====== ITEMS
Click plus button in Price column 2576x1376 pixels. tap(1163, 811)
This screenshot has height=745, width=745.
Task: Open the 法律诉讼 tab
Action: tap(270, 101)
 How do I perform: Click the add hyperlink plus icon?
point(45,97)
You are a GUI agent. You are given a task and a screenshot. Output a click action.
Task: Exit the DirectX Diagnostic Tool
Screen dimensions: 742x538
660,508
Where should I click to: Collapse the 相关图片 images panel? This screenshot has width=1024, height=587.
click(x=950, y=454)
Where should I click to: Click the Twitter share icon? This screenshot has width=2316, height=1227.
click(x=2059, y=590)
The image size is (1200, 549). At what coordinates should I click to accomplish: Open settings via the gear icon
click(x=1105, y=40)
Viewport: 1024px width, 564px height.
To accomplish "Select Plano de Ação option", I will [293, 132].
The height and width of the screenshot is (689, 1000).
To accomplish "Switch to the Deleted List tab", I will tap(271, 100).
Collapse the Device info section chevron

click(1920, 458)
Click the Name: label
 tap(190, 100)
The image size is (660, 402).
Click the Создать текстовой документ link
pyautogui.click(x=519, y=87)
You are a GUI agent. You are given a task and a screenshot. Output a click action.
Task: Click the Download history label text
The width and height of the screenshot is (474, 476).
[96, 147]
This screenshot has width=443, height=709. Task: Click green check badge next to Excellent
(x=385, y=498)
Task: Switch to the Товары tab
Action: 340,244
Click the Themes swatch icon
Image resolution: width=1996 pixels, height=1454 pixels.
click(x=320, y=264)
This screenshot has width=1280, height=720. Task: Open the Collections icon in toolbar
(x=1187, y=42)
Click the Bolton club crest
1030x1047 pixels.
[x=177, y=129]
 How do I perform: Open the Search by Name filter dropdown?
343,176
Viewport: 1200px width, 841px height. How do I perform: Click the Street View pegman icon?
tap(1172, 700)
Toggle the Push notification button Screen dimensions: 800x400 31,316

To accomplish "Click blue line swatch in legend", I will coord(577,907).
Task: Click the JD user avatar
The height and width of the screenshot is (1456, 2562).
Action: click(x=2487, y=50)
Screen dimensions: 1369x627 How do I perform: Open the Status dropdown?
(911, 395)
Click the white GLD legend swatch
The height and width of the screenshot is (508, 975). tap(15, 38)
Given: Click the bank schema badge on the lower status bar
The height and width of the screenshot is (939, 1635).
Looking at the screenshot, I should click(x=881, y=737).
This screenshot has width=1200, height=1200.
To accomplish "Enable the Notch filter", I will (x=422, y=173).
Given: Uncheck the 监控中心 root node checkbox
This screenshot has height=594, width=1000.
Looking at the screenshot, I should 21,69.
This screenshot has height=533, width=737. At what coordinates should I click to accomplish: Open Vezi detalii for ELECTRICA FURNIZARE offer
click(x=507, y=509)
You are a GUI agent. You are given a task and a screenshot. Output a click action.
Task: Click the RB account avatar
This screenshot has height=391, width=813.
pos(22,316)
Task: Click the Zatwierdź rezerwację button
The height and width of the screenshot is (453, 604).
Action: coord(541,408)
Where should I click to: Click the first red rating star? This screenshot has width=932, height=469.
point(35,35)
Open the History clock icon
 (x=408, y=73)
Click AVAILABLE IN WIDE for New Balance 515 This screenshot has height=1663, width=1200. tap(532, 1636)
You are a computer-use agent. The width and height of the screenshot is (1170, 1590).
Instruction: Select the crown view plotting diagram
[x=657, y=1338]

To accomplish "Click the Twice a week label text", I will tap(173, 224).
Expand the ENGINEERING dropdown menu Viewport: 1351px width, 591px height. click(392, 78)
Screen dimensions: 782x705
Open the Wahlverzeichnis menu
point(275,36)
============
Could you render the lines of the listing as a numbered list, starting at the line containing "Viewport: 1200px width, 841px" and ending at the line containing "Looking at the screenshot, I should 21,69.", with blank lines omitted?

» SOLUTION TO THIS PROBLEM
1. Viewport: 1200px width, 841px height. How do I perform: Click the Street View pegman icon?
2. tap(1172, 700)
3. Toggle the Push notification button Screen dimensions: 800x400 31,316
4. To accomplish "Click blue line swatch in legend", I will coord(577,907).
5. Task: Click the JD user avatar
6. The height and width of the screenshot is (1456, 2562).
7. Action: click(x=2487, y=50)
8. Screen dimensions: 1369x627 How do I perform: Open the Status dropdown?
9. (911, 395)
10. Click the white GLD legend swatch
11. The height and width of the screenshot is (508, 975). tap(15, 38)
12. Given: Click the bank schema badge on the lower status bar
13. The height and width of the screenshot is (939, 1635).
14. Looking at the screenshot, I should click(x=881, y=737).
15. This screenshot has width=1200, height=1200.
16. To accomplish "Enable the Notch filter", I will (x=422, y=173).
17. Given: Uncheck the 监控中心 root node checkbox
18. This screenshot has height=594, width=1000.
19. Looking at the screenshot, I should 21,69.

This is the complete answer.